Deputado federal Priante mantém forte atuação no Oeste do Pará e destina R$ 15 milhões para Óbidos

Foto- Divulgação


Ministério das Cidades já empenhou mais R$ 1 milhão para o início dos investimentos em saneamento básico.


O município de Óbidos vai poder realizar nos próximos meses, um dos maiores investimentos já realizados em saneamento básico, com a confirmação da destinação de R$ 15 milhões oriundos de emenda parlamentar do deputado federal José Priante (MDB), que há anos acompanha o desenvolvimento do município, conhecido por estar localizado em uma das regiões mais estratégicas no Oeste do Pará.

O recurso será transferido para a Prefeitura Municipal via Ministério das Cidades, conforme previsto no convênio n°951400/2033, que assegura o financiamento de obras de melhorias e ações integradas para o sistema de drenagem e abastecimento de água; drenagem urbana e manejo de águas pluviais.

Desde o dia 8 de dezembro de 2023, o Ministério das Cidades fez o empenho de parte do valor confirmado. Inicialmente a administração municipal poderá contar com R$-1.849.480,00, para começar as obras.

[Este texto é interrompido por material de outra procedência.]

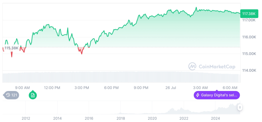Click the 12:00 PM time axis label

click(52, 88)
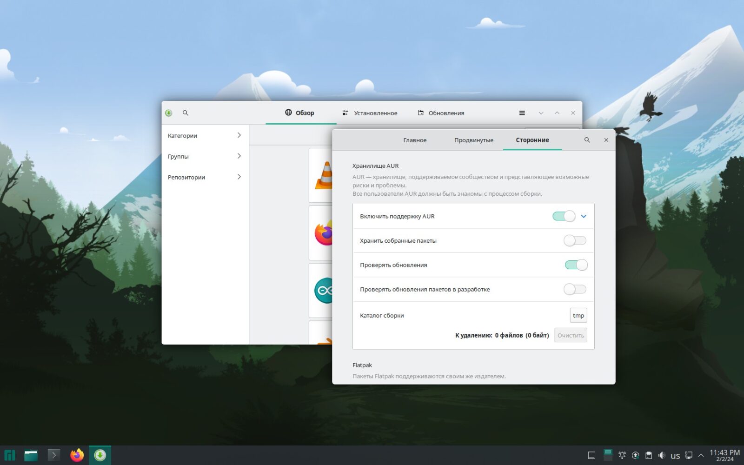Switch to the Продвинутые preferences tab
Viewport: 744px width, 465px height.
(473, 140)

Com o crescimento da área urbana de Óbidos, muitos bairros apresentam problemas com a falta de abastecimento de água, principalmente os bairros Perpétuo Socorro (São José Operário), São Francisco, parte do bairro Bela Vista e nas novas áreas que estão sendo habitadas no ramal de Refúgio, àrea da Alegria entre outras.

Além disso, algumas comunidades da zona rural precisam de novos sistemas de abastecimento de água ou da ampliação dos ja existentes.

Ao longo da última década foram mínimos os investimentos em drenagem e manejo de águas pluviais, que acabaram se transformando nas maiores demandas de infraestrutura da cidade.


Dados ruins


Óbidos integra uma estatística preocupante, quando o assunto é saneamento básico na região amazônica.

Em recente matéria publicada pela Agência Senado, Alexandre Saia, coordenador-geral de Planejamento e Políticas de Recursos Hídricos do Ministério do Desenvolvimento Regional (MIDR), disse que foi constatado um "quadro catastrófico na Amazônia". A coleta e o tratamento de esgoto beneficiam apenas 15% dos moradores da região.

O desafio de melhorar o saneamento básico não é uma exclusividade da região norte. No cenário nacional, 30 milhões de pessoas não têm água tratada, e mais de 74 milhões não têm se quer coleta de esgoto. Os dados foram divulgados em novembro de 2023, por Elcires Freire, coordenador do MBA em Saneamento Básico na Fundação Escola de Sociologia e Política de São Paulo (FESPSP).